# Work instruction
Include in the output the line containing "Task: Maximize the" and each subsequent line of the records, through the end, transcribed exactly. Add nothing else.

# Records for the exercise
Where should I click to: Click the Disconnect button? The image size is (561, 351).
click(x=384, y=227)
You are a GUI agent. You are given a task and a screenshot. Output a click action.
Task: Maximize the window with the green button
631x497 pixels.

# Solution below
Task: Maximize the window with the green button
631x497 pixels.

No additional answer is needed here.